*A T M Sakiur Rahman1, Takahiro Hosono4,5, John Quilty2, Jayanta Das3, Amiya Basak3
(1.Postdoctoral researcher, Kumamoto University, 2.Department of Civil and Environmental Engineering , University of Waterloo, Waterloo, ON, Canada , 3.Department of Geography and Applied Geography, University of North Bengal, Darjeeling - 734013, India , 4.Faculty of Advanced Science and Technology, Kumamoto University, 2-39-1 Kurokami, Kumamoto 860-8555, Japan, 5.International Research Organization for Advanced Science and Technology, Kumamoto University, 2-39-1 Kurokami, Kumamoto 860-8555, Japan)
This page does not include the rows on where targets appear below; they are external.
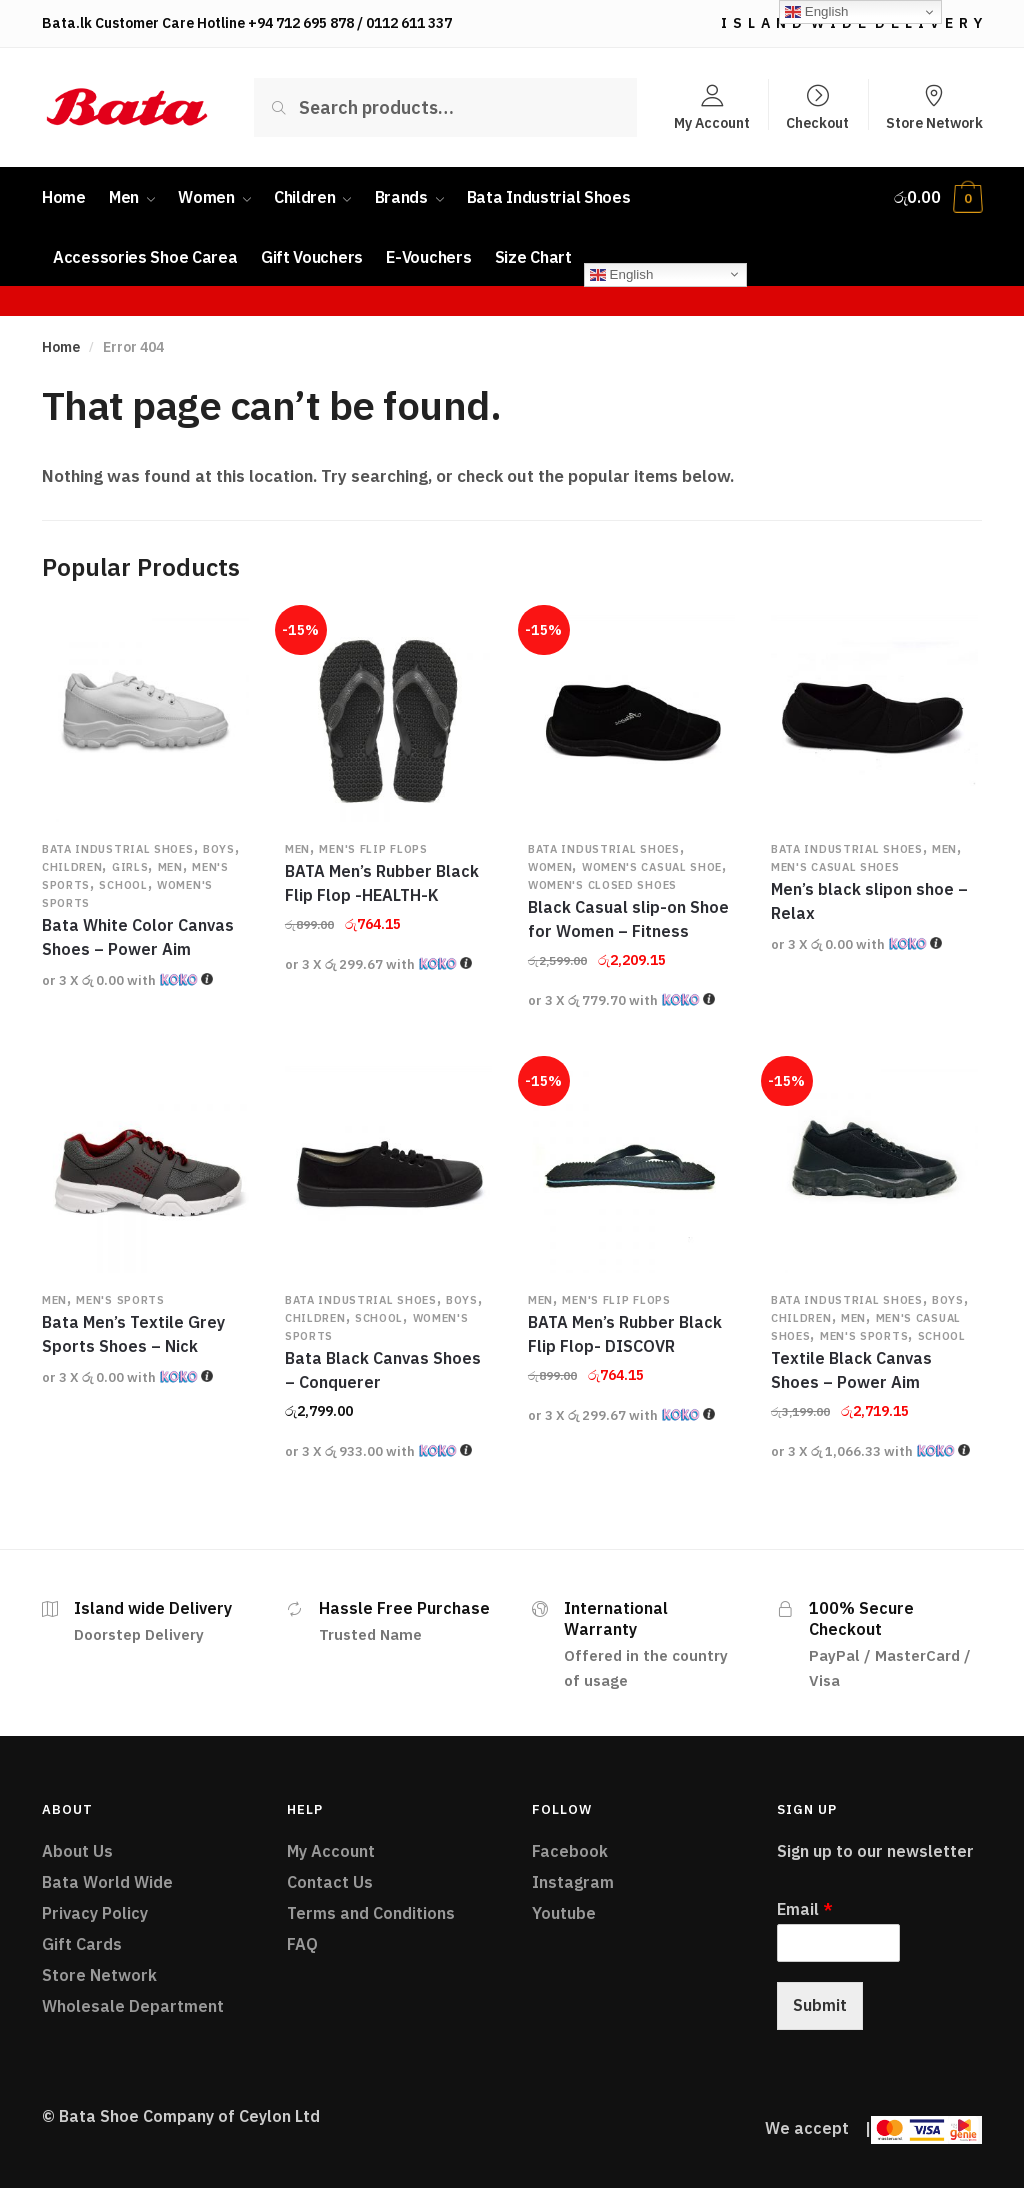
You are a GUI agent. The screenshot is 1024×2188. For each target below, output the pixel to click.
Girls (130, 867)
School (123, 885)
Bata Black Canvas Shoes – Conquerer (383, 1370)
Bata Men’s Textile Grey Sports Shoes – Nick (133, 1334)
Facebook (570, 1851)
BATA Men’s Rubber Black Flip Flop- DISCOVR (625, 1334)
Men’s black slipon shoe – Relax (869, 901)
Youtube (564, 1913)
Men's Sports (120, 1300)
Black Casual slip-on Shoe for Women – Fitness (628, 919)
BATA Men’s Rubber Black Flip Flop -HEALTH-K (382, 883)
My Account (712, 122)
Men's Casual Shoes (835, 867)
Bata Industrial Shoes (118, 849)
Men (170, 867)
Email (805, 1909)
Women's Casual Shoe (652, 867)
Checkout (817, 122)
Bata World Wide (107, 1882)
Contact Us (330, 1882)
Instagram (573, 1882)
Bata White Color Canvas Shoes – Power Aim (138, 937)
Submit (820, 2005)
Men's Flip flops (373, 849)
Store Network (934, 122)
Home (61, 347)
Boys (219, 849)
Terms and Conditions (371, 1913)
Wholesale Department (133, 2006)
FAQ (302, 1944)
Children (72, 867)
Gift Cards (82, 1944)
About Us (77, 1851)
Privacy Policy (95, 1913)
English (621, 274)
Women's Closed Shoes (602, 885)
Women (550, 867)
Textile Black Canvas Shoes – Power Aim (851, 1370)
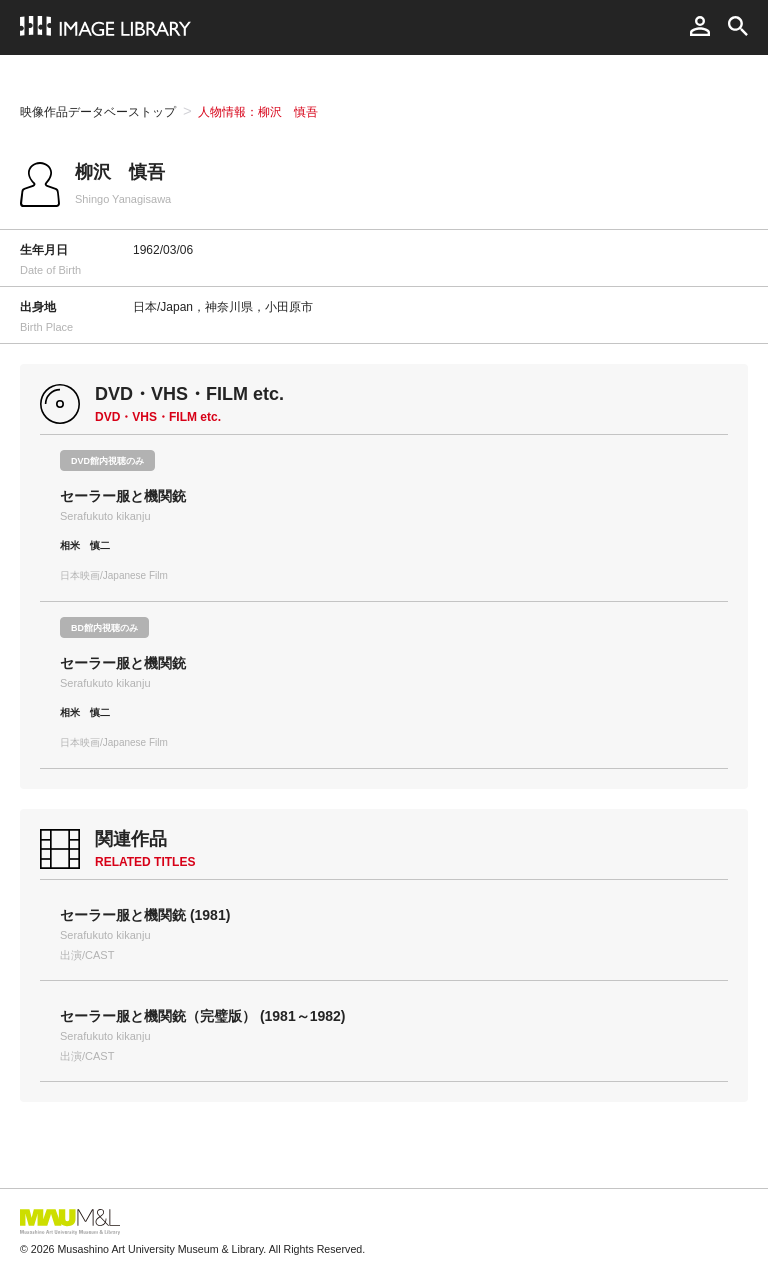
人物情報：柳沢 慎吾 (258, 112)
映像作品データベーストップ (98, 112)
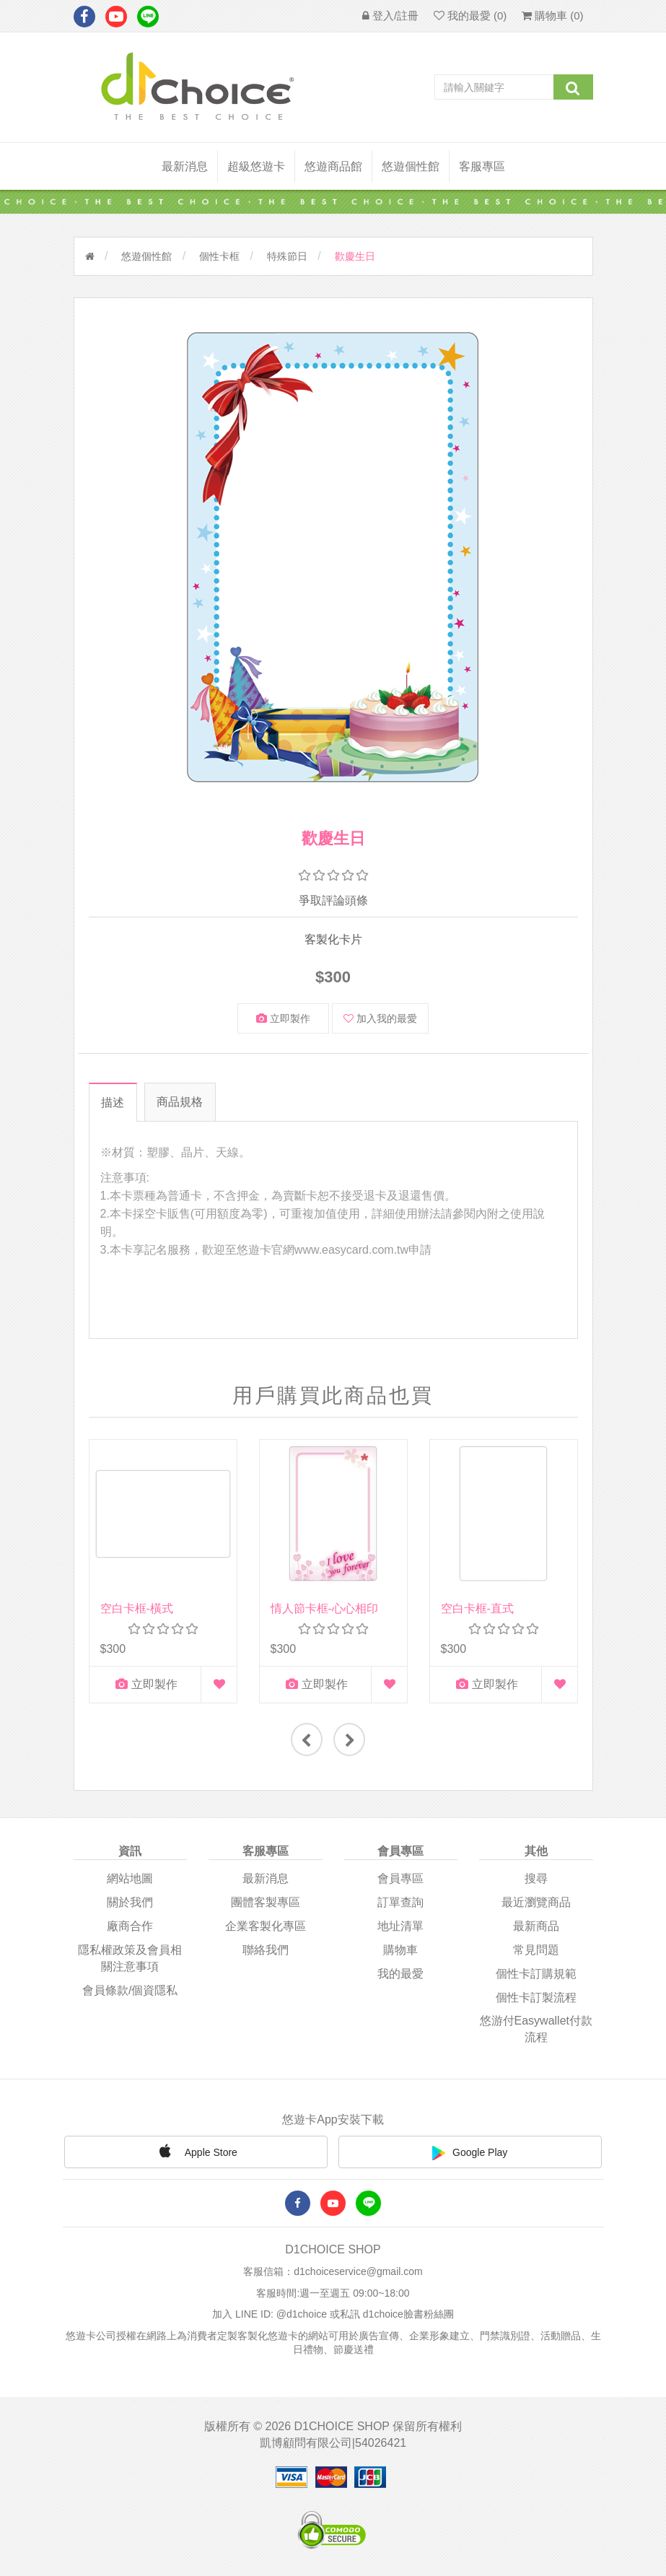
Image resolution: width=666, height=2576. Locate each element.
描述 (111, 1102)
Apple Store (196, 2149)
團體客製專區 (265, 1901)
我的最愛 (400, 1972)
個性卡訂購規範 (536, 1972)
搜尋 (536, 1878)
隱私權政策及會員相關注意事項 (130, 1956)
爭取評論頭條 (333, 900)
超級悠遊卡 (256, 166)
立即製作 (283, 1018)
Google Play (469, 2151)
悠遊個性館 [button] (410, 166)
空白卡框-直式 (477, 1608)
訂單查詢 (400, 1901)
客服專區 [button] (482, 166)
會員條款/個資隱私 (130, 1989)
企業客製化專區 (265, 1925)
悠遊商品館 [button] (333, 166)
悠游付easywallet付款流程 (536, 2028)
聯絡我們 (265, 1948)
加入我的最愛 (380, 1018)
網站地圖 (130, 1878)
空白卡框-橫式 (136, 1608)
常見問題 (536, 1948)
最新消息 (185, 166)
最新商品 (536, 1925)
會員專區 (400, 1878)
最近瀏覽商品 (536, 1901)
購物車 (400, 1948)
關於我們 (130, 1901)
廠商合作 (130, 1925)
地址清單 (400, 1925)
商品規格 (180, 1102)
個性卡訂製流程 (536, 1996)
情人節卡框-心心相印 (324, 1608)
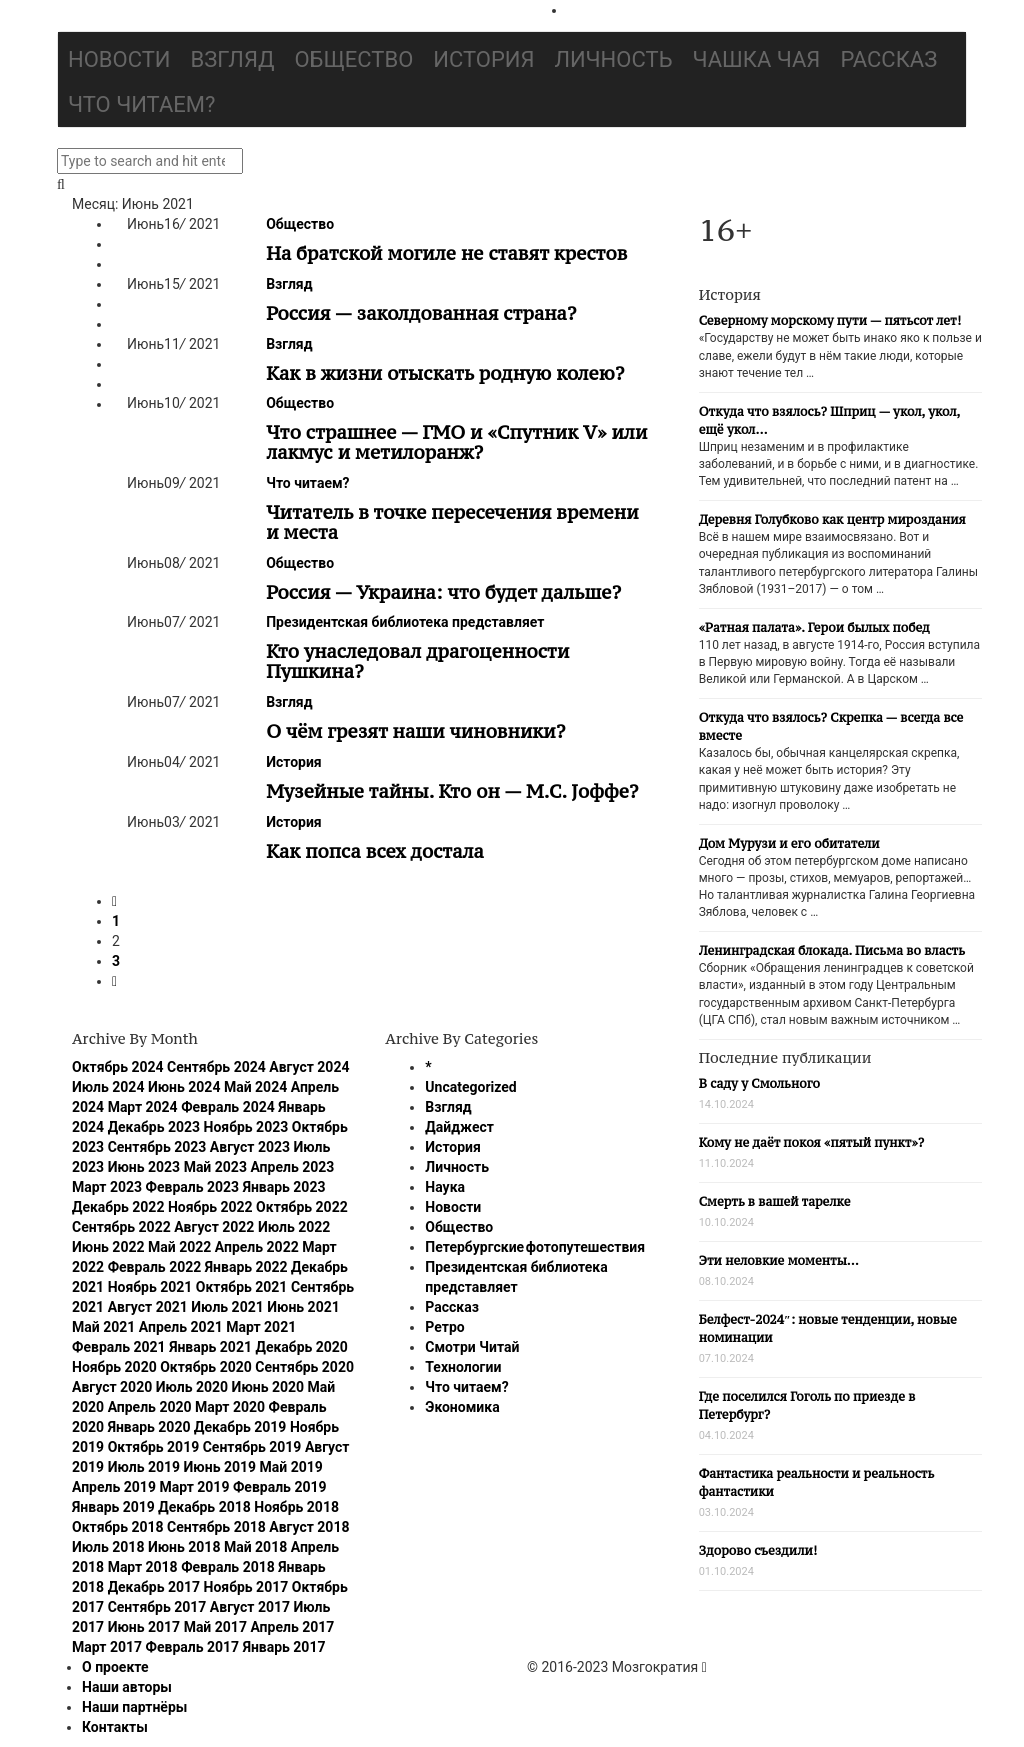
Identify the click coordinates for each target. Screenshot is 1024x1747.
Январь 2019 (113, 1507)
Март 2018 (143, 1567)
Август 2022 (214, 1227)
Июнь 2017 (144, 1627)
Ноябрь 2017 (246, 1587)
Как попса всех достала (375, 851)
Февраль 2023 (193, 1187)
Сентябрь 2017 (157, 1607)
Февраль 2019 (280, 1487)
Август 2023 (250, 1147)
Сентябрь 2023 (157, 1147)
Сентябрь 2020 (304, 1367)
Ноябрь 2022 (210, 1207)
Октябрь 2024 (118, 1067)
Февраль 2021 (119, 1347)
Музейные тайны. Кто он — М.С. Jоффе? (452, 791)
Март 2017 (107, 1647)
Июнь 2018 (184, 1547)
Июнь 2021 (303, 1307)
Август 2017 (250, 1607)
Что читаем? (141, 104)
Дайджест (459, 1127)
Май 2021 (103, 1327)
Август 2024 (309, 1067)
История (483, 59)
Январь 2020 (149, 1427)
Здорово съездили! (758, 1550)
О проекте (115, 1667)
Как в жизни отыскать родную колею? (445, 373)
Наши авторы (127, 1687)
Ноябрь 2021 (150, 1287)
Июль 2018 (108, 1547)
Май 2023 (215, 1167)
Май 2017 (215, 1627)
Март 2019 (194, 1487)
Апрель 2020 (150, 1407)
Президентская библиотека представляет (405, 622)
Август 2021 (148, 1307)
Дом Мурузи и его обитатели (789, 843)
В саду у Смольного (759, 1083)
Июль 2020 (192, 1387)
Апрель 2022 (257, 1247)
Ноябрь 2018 (296, 1507)
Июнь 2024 (184, 1087)
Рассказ (888, 59)
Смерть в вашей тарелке (775, 1201)
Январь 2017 (284, 1647)
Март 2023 (107, 1187)
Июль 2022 (294, 1227)
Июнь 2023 (144, 1167)
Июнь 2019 (220, 1467)
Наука (445, 1187)
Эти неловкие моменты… (779, 1260)
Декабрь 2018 (204, 1507)
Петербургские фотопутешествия (535, 1247)
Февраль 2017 (193, 1647)
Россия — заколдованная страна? (421, 313)
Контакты (115, 1727)
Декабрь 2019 (240, 1427)
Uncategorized (470, 1087)
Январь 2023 (284, 1187)
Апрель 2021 (181, 1327)
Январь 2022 (246, 1267)
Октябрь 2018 (118, 1527)
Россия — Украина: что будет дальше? (443, 592)
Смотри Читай (472, 1347)
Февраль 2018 (228, 1567)
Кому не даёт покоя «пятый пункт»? (812, 1142)
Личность (614, 59)
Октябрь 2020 (206, 1367)
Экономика (462, 1407)
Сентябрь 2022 (121, 1227)
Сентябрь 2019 (252, 1447)
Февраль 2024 (228, 1107)
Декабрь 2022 (118, 1207)
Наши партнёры (134, 1707)
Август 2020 (112, 1387)
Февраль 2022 (155, 1267)
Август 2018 (309, 1527)
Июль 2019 (144, 1467)
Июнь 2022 (108, 1247)
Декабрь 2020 (301, 1347)
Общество (353, 59)
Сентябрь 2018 (216, 1527)
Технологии (463, 1367)
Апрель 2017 (292, 1627)
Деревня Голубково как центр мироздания (832, 519)
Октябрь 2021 (242, 1287)
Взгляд (233, 59)
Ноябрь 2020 (114, 1367)
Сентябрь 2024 (216, 1067)
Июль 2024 (108, 1087)
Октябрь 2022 (302, 1207)
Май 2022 (179, 1247)
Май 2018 (255, 1547)
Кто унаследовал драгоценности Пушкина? (417, 661)
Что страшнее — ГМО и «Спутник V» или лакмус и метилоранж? (456, 442)
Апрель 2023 (292, 1167)
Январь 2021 (210, 1347)
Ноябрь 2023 (246, 1127)
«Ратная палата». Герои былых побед (814, 627)
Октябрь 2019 (154, 1447)
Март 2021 (261, 1327)
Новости (119, 59)
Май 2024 (255, 1087)
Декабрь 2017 (154, 1587)
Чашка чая (757, 59)
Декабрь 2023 (154, 1127)
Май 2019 (291, 1467)
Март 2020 (230, 1407)
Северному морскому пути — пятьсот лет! (830, 320)
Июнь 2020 (268, 1387)
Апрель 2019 (114, 1487)
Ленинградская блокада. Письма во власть (832, 950)
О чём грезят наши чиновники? (415, 731)
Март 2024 (143, 1107)
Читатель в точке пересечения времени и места (452, 522)
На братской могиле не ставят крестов (446, 253)
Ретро (444, 1327)
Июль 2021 (227, 1307)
Keywords:Automated Hybrid Machine Learning, Groundwater level forecasting, Kumamoto, Japan
Groundwater level (GWL) forecasting is crucial task for planning and management of water resources. However, accurate GWL forecasting is challenging due to nonlinear relationships between GWL and driving hydro-meteorological (input) variables (e.g., rainfall, air temperature). One of the pre-requisites for developing accurate machine learning (ML) models is to select relevant input variables from a range of candidates and afterwards optimizing the model parameters. To address these problems, this study tested the ability of ML approaches such as Random Forests (RF) and eXtreme Gradient Boosting (XGB), which can select input variable internally during model development, for GWL forecasting. Afterwards, RF and XGB were compared with Support Vector Regression (SVR), which has a history of high performance for GWL forecasting. Further, RF, XGB, and SVR models were fed with multiscale information obtained through wavelet transforms (WT) to develop new hybrid ML approaches (WT-RF, WT-XGB, and WT-SVR) for GWL forecasting in Kumamoto, Japan. ML approaches were also coupled with Bayesian hyper-parameter optimization (BHO) to estimate the model parameters automatically. The capability of the models was tested for different monthly lead times (1, 2, and 3 months-ahead) GWL forecasting. The obtained results revealed that standalone ML approaches can successfully forecast the GWL across all lead times and revealed that XGB and SVR had very similar accuracy, while RF showed higher error in Kumamoto, Japan. Although the accuracy was similar for SVR and XGB, it is necessary to apply external algorithms for proper selection of input variables prior to develop model using the SVR. Further, the WT-based models showed improved performance (3-5%) over the standalone models. Therefore, coupling BHO, WT, and ML is a new promising framework for GWL forecasting and is recommended to be explored for short and long-term forecasting of other hydro-meteorological variables (e.g., streamflow, evaporation).